SÉRIE DE CONSIGNES ::
1 – Répondez aux questions suivantes à partir de la décision sur la marque SL HOLIDAYS.
(a) À quelle date la Requérante a-t-elle produit sa demande d'enregistrement ?
(b) Dans quelle édition du Journal des marques de commerce la demande a-t-elle été annoncée ?
(c) Qui a souscrit l'affidavit produit par l'Opposante ?
2 – Prolongez la décision sur la marque SL HOLIDAYS à partir de sa dernière phrase.

LE REGISTRAIRE DES MARQUES DE COMMERCE

THE REGISTRAR OF TRADE-MARKS

 

Référence : 2010 COMC 36

Date de la décision : 2010-03-30

DANS L’AFFAIRE DE L’OPPOSITION de Royal Scenic Holidays Limited à la demande no 1190587 produite au nom de Scenic Holidays (Vancouver) Ltd. en vue de l’enregistrement de la marque de commerce SL HOLIDAYS

[1]               Le 10 septembre 2003, Scenic Holidays (Vancouver) Ltd. (la Requérante) a produit une demande d’enregistrement pour la marque de commerce SL HOLIDAYS (la Marque). La demande est fondée sur l’emploi au Canada depuis le 10 mars 2000 au moins, en liaison avec les services suivants, tels qu’ils ont été modifiés : services d’agence de voyage, y compris vente en gros, vente au détail, réservations, services de billetterie, location d’automobiles, transport, services de réservations d’hébergement et de divertissements, croisières, planification et organisation de voyages de groupe et organisation du transport des passagers et des marchandises par route, chemin de fer, mer et air. Le droit à l’emploi exclusif du mot HOLIDAYS en dehors de la marque de commerce a fait l’objet d’un désistement.

[2]               La demande a été annoncée aux fins d’opposition dans l’édition du Journal des marques de commerce du 11 août 2004. Le 11 octobre 2006, Royal Scenic Holidays Limited (l’Opposante) a produit une déclaration d’opposition invoquant des motifs fondés sur les alinéas 38(2)a), b), c) et d) de la Loi sur les marques de commerce, L.R.C. (1985), ch. T-13 (la Loi). La Requérante a produit et signifié une contre‑déclaration.

[3]               À l’appui de son opposition, l’Opposante a produit un affidavit souscrit par Hallee Lauriola. La Requérante a décidé de ne pas produire de preuve. Elle n’a pas non plus contre‑interrogé Mme Lauriola sur son affidavit.

[4]               Les deux parties ont produit un plaidoyer écrit. Une audience a été tenue, à laquelle les deux parties étaient représentées. 

Fardeau de la preuve et date pertinente

[5]               C'est à la Requérante qu'il incombe de démontrer suivant la prépondérance des probabilités que la demande d'enregistrement est conforme aux exigences de la Loi, mais l'Opposante a le fardeau initial de présenter suffisamment d'éléments de preuve recevables pouvant raisonnablement étayer la conclusion que les faits allégués à l'appui de chaque motif d'opposition existent [voir John Labatt Limited c. The Molson Companies Limited (1990), 30 C.P.R. (3d) 293 (C.F. 1re inst.), à la page 298].

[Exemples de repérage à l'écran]
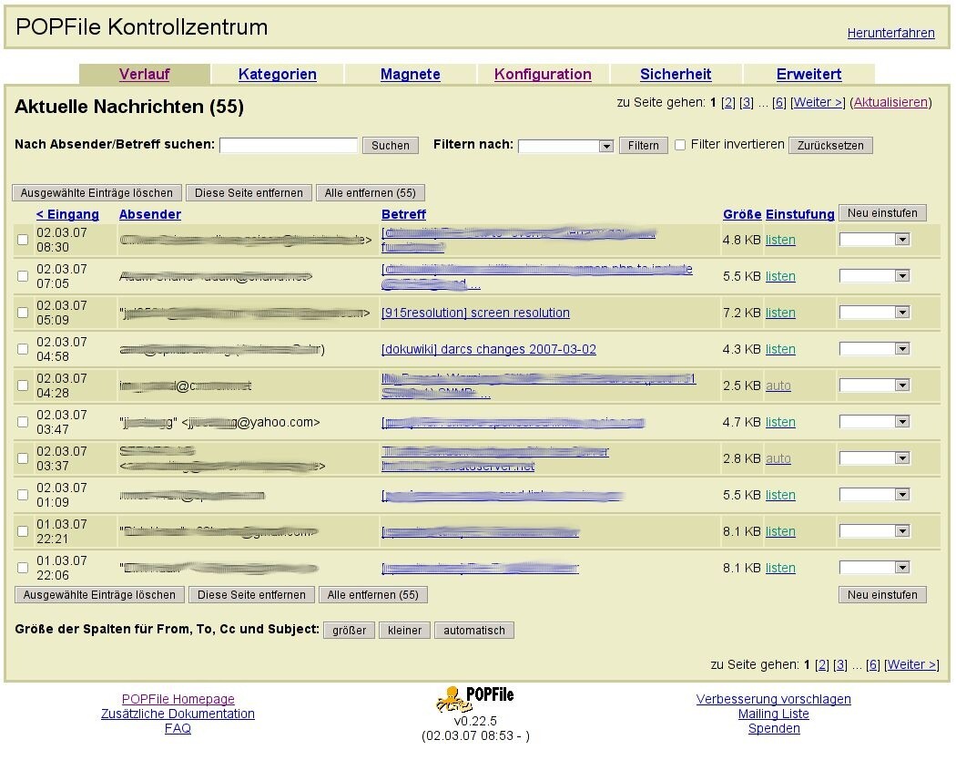Enable the Filter invertieren checkbox
956x781 pixels.
pos(680,145)
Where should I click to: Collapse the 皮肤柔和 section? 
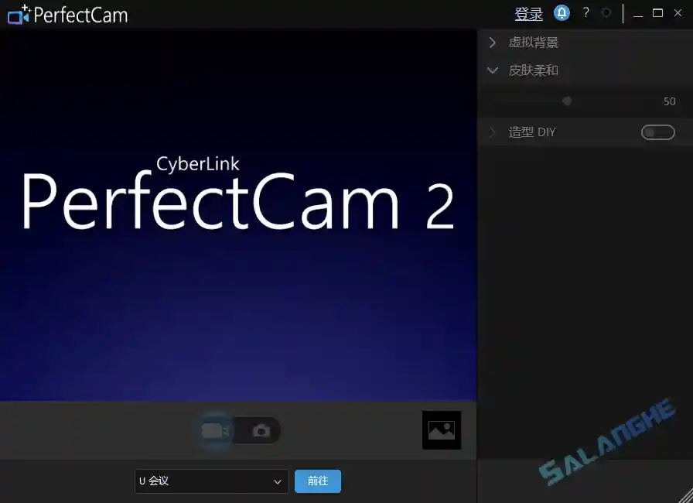[493, 70]
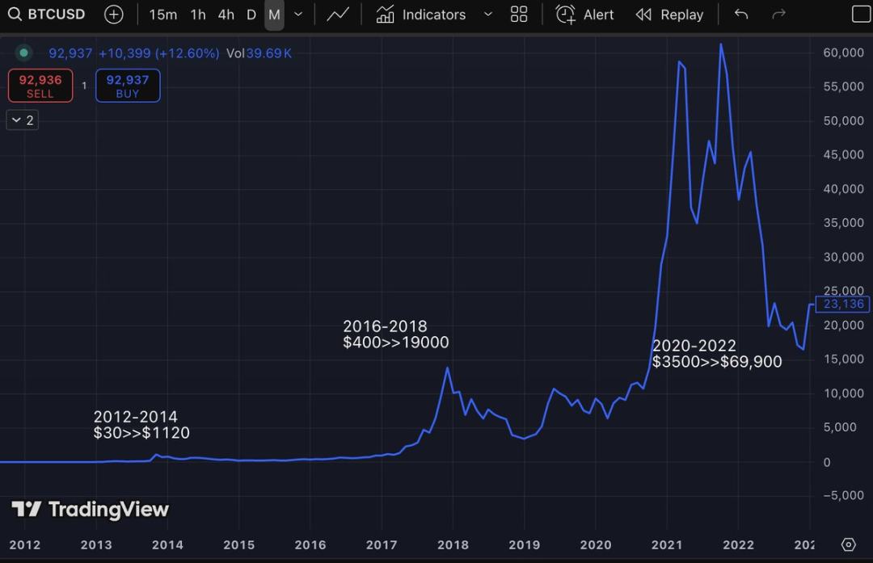Expand the Indicators favorites dropdown arrow

487,15
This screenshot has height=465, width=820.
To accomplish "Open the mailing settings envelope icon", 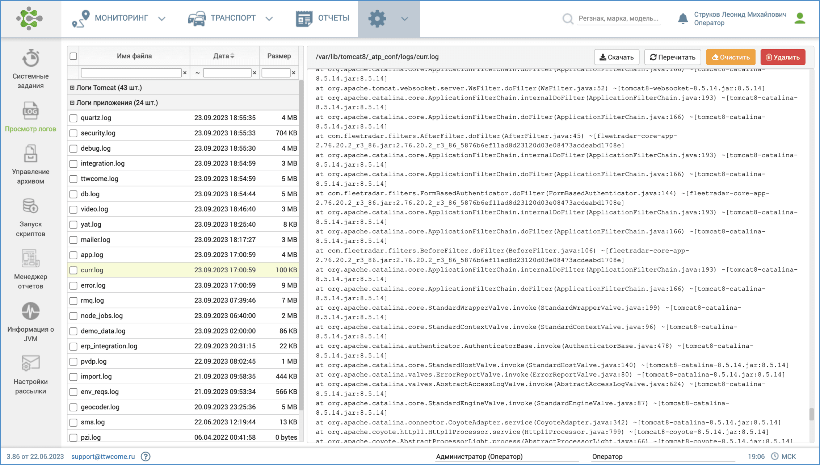I will [x=31, y=363].
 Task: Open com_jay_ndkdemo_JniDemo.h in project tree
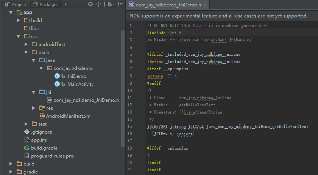(86, 100)
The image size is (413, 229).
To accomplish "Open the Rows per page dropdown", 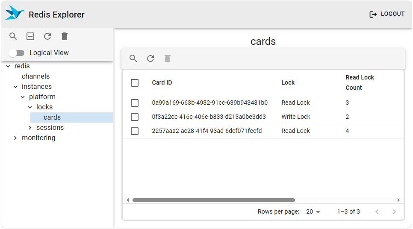I will [313, 212].
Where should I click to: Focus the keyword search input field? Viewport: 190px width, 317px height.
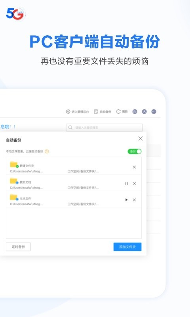pyautogui.click(x=104, y=128)
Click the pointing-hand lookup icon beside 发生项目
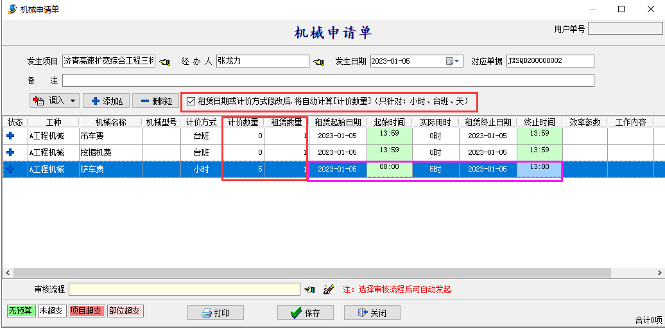This screenshot has height=329, width=665. pyautogui.click(x=164, y=62)
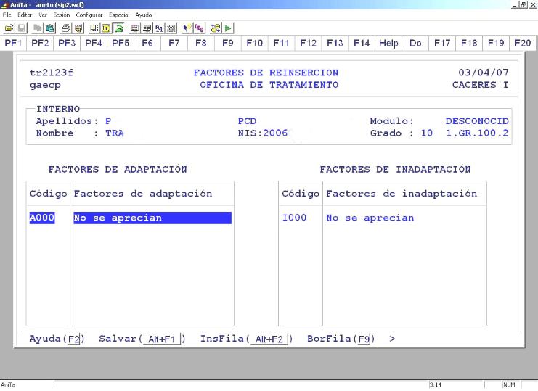Click Salvar (Alt+F1) at screen bottom
This screenshot has width=538, height=391.
[142, 339]
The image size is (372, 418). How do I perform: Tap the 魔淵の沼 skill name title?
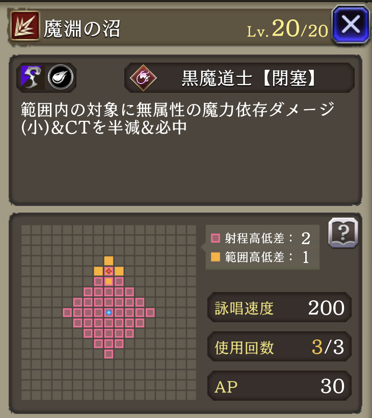[82, 29]
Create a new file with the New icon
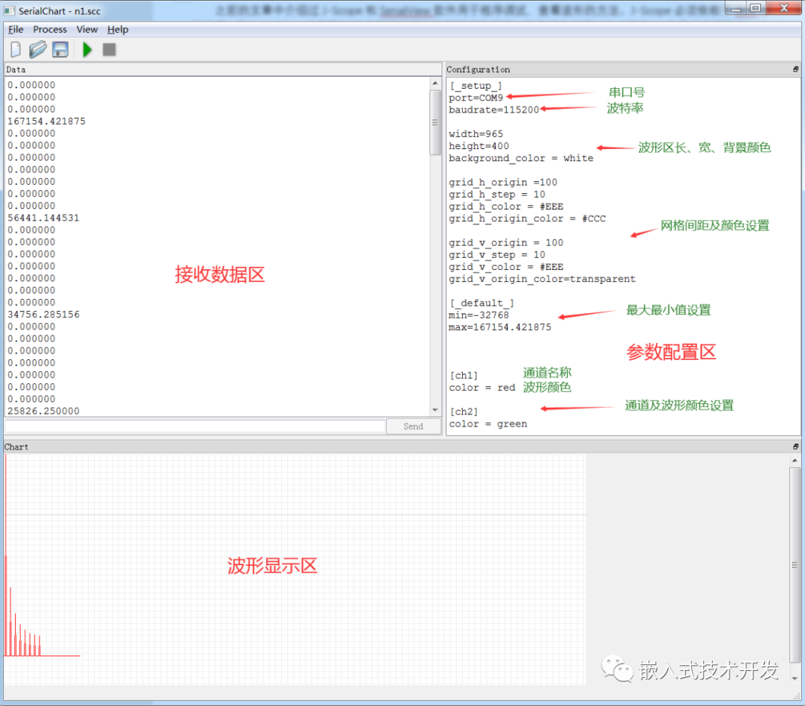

RÉPONSES RÉDIGÉES ::
1 –
(a) Le 10 septembre 2003.
(b) Dans l'édition du 11 août 2004.
(c) Hallee Lauriola.

2 –
[6]               Les dates pertinentes pour l’examen des motifs d’opposition invoqués sont les suivantes :

         alinéa 38(2)a)/article 30 – la date de production de la demande d’enregistrement [voir Georgia-Pacific Corp. c. Scott Paper Ltd. (1984), 3 C.P.R. (3d) 469 (C.O.M.C.) à la page 475];

         alinéa 38(2)b)/alinéa 12(1)d) – la date de la décision sur l’opposition [voir Park Avenue Furniture Corporation c. Wickes/Simmons Bedding Ltd. et le registraire des marques de commerce (1991), 37 C.P.R. (3d) 413 (C.A.F.)];

         alinéa 38(2)c)/paragraphe 16(1) – la date de premier emploi par la Requérante [voir le paragraphe 16(1)];

         alinéa 38(2)d)/absence de caractère distinctif – la date de production de la déclaration d’opposition [voir Metro-Goldwyn-Mayer Inc. c. Stargate Connections Inc. (2004), 34 C.P.R. (4th) 317 (C.F. 1re inst.)].

 

Preuve fournie par l’Opposante en application de l’article 41 du Règlement

[7]               Mme Lauriola se présente comme une adjointe employée par le cabinet d’avocats et d’agents de marque de commerce représentant l’Opposante. La pièce 1 jointe à son affidavit réunit des copies générées par ordinateur des trois demandes d’enregistrement et de l’enregistrement suivants de l’Opposante.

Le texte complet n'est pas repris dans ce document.